### [MATERIAL SHOWN]
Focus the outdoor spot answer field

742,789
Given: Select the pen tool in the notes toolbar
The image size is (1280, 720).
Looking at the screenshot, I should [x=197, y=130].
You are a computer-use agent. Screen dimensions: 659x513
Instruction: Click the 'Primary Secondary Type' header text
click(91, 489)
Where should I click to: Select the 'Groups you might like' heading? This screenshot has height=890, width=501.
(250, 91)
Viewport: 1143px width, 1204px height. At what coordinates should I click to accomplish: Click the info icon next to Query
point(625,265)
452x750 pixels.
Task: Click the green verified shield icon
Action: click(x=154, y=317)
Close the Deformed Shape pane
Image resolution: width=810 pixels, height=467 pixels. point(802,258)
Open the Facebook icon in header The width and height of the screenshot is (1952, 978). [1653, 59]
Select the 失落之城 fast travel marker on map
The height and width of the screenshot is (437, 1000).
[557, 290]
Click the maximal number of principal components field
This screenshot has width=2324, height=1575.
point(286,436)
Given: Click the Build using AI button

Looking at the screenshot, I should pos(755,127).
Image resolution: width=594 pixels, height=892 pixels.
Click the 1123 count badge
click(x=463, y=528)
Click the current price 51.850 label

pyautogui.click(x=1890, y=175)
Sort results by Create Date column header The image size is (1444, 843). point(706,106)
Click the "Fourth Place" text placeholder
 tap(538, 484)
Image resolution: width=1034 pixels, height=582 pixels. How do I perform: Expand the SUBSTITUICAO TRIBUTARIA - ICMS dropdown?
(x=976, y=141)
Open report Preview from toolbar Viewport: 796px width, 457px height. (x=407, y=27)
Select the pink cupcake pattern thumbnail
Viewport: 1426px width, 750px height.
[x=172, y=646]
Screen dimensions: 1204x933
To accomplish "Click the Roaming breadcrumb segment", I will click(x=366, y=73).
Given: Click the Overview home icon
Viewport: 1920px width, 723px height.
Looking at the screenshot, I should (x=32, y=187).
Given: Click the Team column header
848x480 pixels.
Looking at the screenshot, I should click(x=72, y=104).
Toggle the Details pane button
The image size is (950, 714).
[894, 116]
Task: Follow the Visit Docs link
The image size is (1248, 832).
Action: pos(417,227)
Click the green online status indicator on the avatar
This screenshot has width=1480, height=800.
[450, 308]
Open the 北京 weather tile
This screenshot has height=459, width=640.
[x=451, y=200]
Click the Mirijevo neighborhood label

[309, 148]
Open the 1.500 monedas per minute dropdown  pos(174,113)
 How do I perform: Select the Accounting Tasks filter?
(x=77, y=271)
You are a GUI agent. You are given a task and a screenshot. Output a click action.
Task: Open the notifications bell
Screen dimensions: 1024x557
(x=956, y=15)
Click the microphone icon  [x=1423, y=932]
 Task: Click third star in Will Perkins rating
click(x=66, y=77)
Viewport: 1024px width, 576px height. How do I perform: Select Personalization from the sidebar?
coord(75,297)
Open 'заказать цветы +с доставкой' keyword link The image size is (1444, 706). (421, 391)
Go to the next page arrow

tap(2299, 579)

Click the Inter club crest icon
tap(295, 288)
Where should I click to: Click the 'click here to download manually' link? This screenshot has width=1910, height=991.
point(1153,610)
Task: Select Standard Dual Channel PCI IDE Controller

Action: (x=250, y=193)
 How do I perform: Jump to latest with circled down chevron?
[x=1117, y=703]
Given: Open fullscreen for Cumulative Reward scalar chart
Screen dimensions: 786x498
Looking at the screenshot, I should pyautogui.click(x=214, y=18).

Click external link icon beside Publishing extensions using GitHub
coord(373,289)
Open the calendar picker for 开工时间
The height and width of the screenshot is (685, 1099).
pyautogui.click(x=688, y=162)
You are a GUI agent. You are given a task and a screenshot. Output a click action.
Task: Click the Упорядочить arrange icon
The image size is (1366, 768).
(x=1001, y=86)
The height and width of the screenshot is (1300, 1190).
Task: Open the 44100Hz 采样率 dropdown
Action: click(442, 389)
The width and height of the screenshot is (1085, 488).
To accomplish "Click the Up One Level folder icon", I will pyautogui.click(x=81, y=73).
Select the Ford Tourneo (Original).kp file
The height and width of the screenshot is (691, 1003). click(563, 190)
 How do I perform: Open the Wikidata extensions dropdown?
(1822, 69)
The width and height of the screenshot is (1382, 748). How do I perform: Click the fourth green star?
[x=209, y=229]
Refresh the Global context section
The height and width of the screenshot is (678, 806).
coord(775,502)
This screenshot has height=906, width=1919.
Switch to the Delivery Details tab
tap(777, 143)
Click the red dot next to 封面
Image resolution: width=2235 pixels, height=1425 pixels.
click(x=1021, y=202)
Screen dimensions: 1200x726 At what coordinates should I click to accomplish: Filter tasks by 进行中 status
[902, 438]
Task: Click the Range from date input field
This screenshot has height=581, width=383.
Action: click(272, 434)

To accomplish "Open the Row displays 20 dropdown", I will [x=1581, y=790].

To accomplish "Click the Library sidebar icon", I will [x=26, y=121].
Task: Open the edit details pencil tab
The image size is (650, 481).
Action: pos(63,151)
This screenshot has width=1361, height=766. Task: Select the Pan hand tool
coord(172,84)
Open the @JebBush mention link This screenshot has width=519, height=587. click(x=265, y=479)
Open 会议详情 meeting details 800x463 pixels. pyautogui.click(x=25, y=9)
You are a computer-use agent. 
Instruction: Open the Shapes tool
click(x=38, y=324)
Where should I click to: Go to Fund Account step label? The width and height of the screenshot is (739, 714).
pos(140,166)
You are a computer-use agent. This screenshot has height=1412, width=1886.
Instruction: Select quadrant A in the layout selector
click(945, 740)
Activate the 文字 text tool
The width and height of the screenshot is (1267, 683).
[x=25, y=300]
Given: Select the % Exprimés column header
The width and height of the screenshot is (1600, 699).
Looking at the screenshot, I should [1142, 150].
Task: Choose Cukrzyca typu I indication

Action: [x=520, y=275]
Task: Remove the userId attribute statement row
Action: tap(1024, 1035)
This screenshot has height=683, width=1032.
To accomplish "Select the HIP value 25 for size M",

### [DIRECTIONS FOR THIS TASK]
Each record must be restated word for word, including the last line.

### [TASK SOLUTION]
Focus the outdoor spot answer field

742,789
Given: Select the pen tool in the notes toolbar
The image size is (1280, 720).
Looking at the screenshot, I should [x=197, y=130].
You are a computer-use agent. Screen dimensions: 659x513
Instruction: Click the 'Primary Secondary Type' header text
click(91, 489)
Where should I click to: Select the 'Groups you might like' heading? This screenshot has height=890, width=501.
(250, 91)
Viewport: 1143px width, 1204px height. At what coordinates should I click to accomplish: Click the info icon next to Query
point(625,265)
452x750 pixels.
Task: Click the green verified shield icon
Action: click(x=154, y=317)
Close the Deformed Shape pane
Image resolution: width=810 pixels, height=467 pixels. point(802,258)
Open the Facebook icon in header The width and height of the screenshot is (1952, 978). [1653, 59]
Select the 失落之城 fast travel marker on map
The height and width of the screenshot is (437, 1000).
[557, 290]
Click the maximal number of principal components field
This screenshot has width=2324, height=1575.
point(286,436)
Given: Click the Build using AI button

Looking at the screenshot, I should pos(755,127).
Image resolution: width=594 pixels, height=892 pixels.
Click the 1123 count badge
click(x=463, y=528)
Click the current price 51.850 label

pyautogui.click(x=1890, y=175)
Sort results by Create Date column header The image size is (1444, 843). point(706,106)
Click the "Fourth Place" text placeholder
 tap(538, 484)
Image resolution: width=1034 pixels, height=582 pixels. How do I perform: Expand the SUBSTITUICAO TRIBUTARIA - ICMS dropdown?
(x=976, y=141)
Open report Preview from toolbar Viewport: 796px width, 457px height. (x=407, y=27)
Select the pink cupcake pattern thumbnail
Viewport: 1426px width, 750px height.
[x=172, y=646]
Screen dimensions: 1204x933
To accomplish "Click the Roaming breadcrumb segment", I will click(x=366, y=73).
Given: Click the Overview home icon
Viewport: 1920px width, 723px height.
Looking at the screenshot, I should (x=32, y=187).
Given: Click the Team column header
848x480 pixels.
Looking at the screenshot, I should click(x=72, y=104).
Toggle the Details pane button
The image size is (950, 714).
[894, 116]
Task: Follow the Visit Docs link
The image size is (1248, 832).
Action: pos(417,227)
Click the green online status indicator on the avatar
This screenshot has width=1480, height=800.
[450, 308]
Open the 北京 weather tile
This screenshot has height=459, width=640.
[x=451, y=200]
Click the Mirijevo neighborhood label

[309, 148]
Open the 1.500 monedas per minute dropdown  pos(174,113)
 How do I perform: Select the Accounting Tasks filter?
(x=77, y=271)
You are a GUI agent. You are given a task and a screenshot. Output a click action.
Task: Open the notifications bell
Screen dimensions: 1024x557
(x=956, y=15)
Click the microphone icon  [x=1423, y=932]
 Task: Click third star in Will Perkins rating
click(x=66, y=77)
Viewport: 1024px width, 576px height. How do I perform: Select Personalization from the sidebar?
coord(75,297)
Open 'заказать цветы +с доставкой' keyword link The image size is (1444, 706). (421, 391)
Go to the next page arrow

tap(2299, 579)

Click the Inter club crest icon
tap(295, 288)
Where should I click to: Click the 'click here to download manually' link? This screenshot has width=1910, height=991.
point(1153,610)
Task: Select Standard Dual Channel PCI IDE Controller

Action: (x=250, y=193)
 How do I perform: Jump to latest with circled down chevron?
[x=1117, y=703]
Given: Open fullscreen for Cumulative Reward scalar chart
Screen dimensions: 786x498
Looking at the screenshot, I should pyautogui.click(x=214, y=18).

Click external link icon beside Publishing extensions using GitHub
coord(373,289)
Open the calendar picker for 开工时间
The height and width of the screenshot is (685, 1099).
pyautogui.click(x=688, y=162)
You are a GUI agent. You are given a task and a screenshot. Output a click action.
Task: Click the Упорядочить arrange icon
The image size is (1366, 768).
(x=1001, y=86)
The height and width of the screenshot is (1300, 1190).
Task: Open the 44100Hz 采样率 dropdown
Action: click(442, 389)
The width and height of the screenshot is (1085, 488).
To accomplish "Click the Up One Level folder icon", I will pyautogui.click(x=81, y=73).
Select the Ford Tourneo (Original).kp file
The height and width of the screenshot is (691, 1003). click(563, 190)
 How do I perform: Open the Wikidata extensions dropdown?
(1822, 69)
The width and height of the screenshot is (1382, 748). How do I perform: Click the fourth green star?
[x=209, y=229]
Refresh the Global context section
The height and width of the screenshot is (678, 806).
coord(775,502)
This screenshot has height=906, width=1919.
Switch to the Delivery Details tab
tap(777, 143)
Click the red dot next to 封面
Image resolution: width=2235 pixels, height=1425 pixels.
click(x=1021, y=202)
Screen dimensions: 1200x726 At what coordinates should I click to accomplish: Filter tasks by 进行中 status
[902, 438]
Task: Click the Range from date input field
This screenshot has height=581, width=383.
Action: click(272, 434)

To accomplish "Open the Row displays 20 dropdown", I will [x=1581, y=790].

To accomplish "Click the Library sidebar icon", I will [x=26, y=121].
Task: Open the edit details pencil tab
The image size is (650, 481).
Action: pos(63,151)
This screenshot has width=1361, height=766. Task: Select the Pan hand tool
coord(172,84)
Open the @JebBush mention link This screenshot has width=519, height=587. click(x=265, y=479)
Open 会议详情 meeting details 800x463 pixels. pyautogui.click(x=25, y=9)
You are a computer-use agent. 
Instruction: Open the Shapes tool
click(x=38, y=324)
Where should I click to: Go to Fund Account step label? The width and height of the screenshot is (739, 714).
pos(140,166)
You are a computer-use agent. This screenshot has height=1412, width=1886.
Instruction: Select quadrant A in the layout selector
click(945, 740)
Activate the 文字 text tool
The width and height of the screenshot is (1267, 683).
[x=25, y=300]
Given: Select the % Exprimés column header
The width and height of the screenshot is (1600, 699).
Looking at the screenshot, I should [1142, 150].
Task: Choose Cukrzyca typu I indication

Action: [x=520, y=275]
Task: Remove the userId attribute statement row
Action: tap(1024, 1035)
This screenshot has height=683, width=1032.
To accomplish "Select the HIP value 25 for size M",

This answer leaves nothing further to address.